_Exercise details_
Please gather every line of the data below that contains the word "height", copying each line in full.

_Dataset rows_
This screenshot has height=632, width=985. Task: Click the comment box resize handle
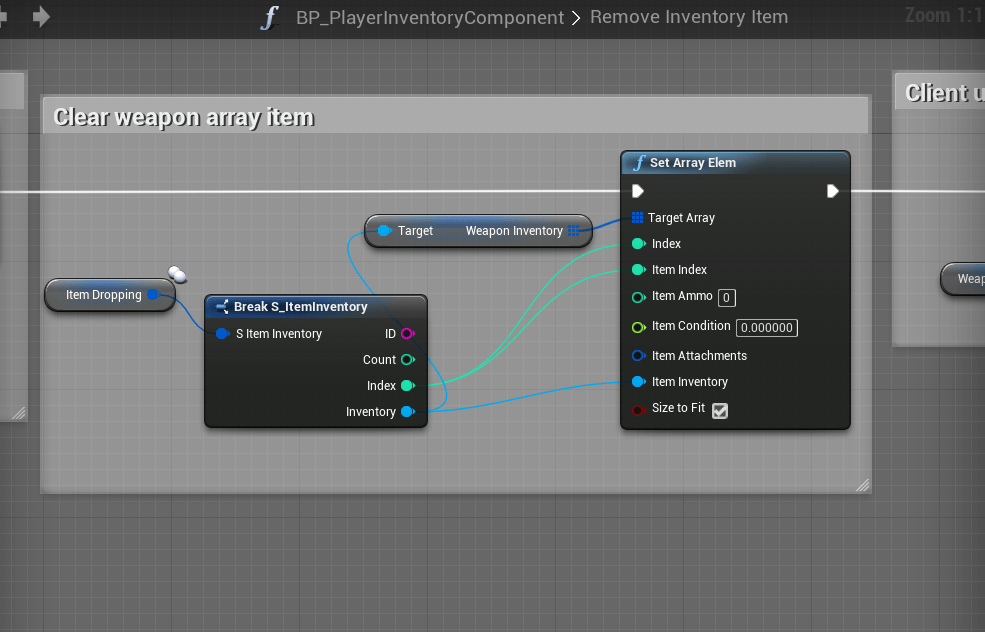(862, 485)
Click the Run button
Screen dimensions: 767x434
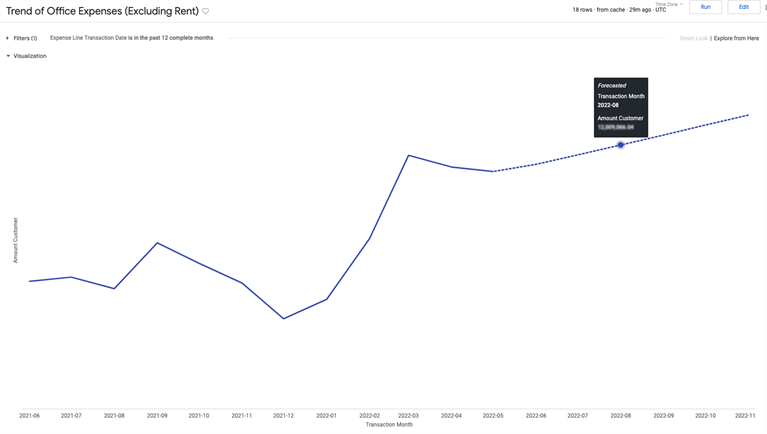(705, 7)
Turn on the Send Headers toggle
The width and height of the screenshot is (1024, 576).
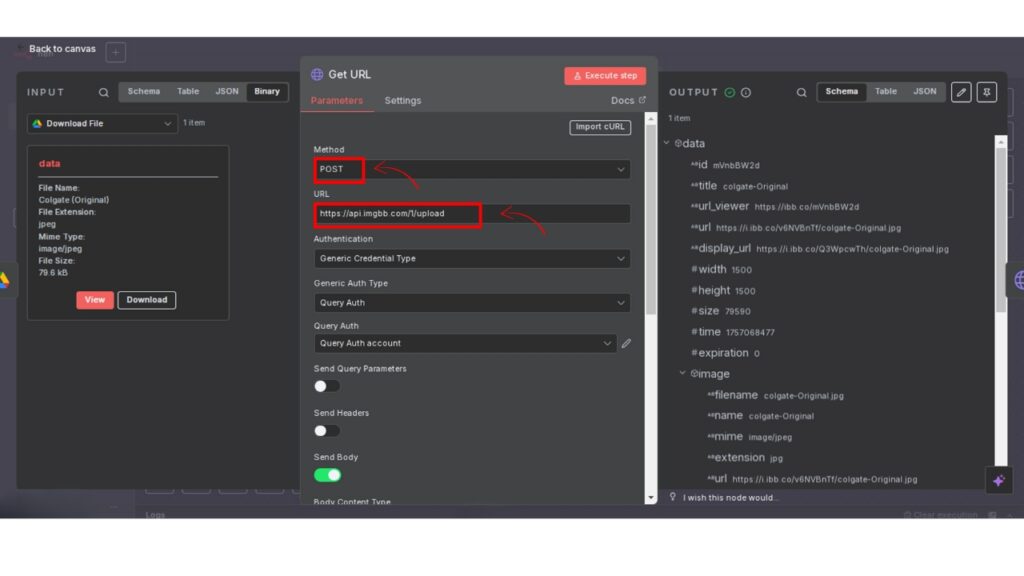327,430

==

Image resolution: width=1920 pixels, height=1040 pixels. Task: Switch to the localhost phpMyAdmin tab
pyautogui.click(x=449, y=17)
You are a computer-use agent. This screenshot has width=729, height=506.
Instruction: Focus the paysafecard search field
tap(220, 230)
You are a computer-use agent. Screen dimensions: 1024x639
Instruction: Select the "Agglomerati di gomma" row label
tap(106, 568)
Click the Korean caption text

_Answer to this task_
This screenshot has height=632, width=985. Task: Click the comment box resize handle
The width and height of the screenshot is (1024, 576).
Image resolution: width=1920 pixels, height=1040 pixels. Task: Switch to the localhost phpMyAdmin tab
You are a computer-use agent. This screenshot has width=729, height=506.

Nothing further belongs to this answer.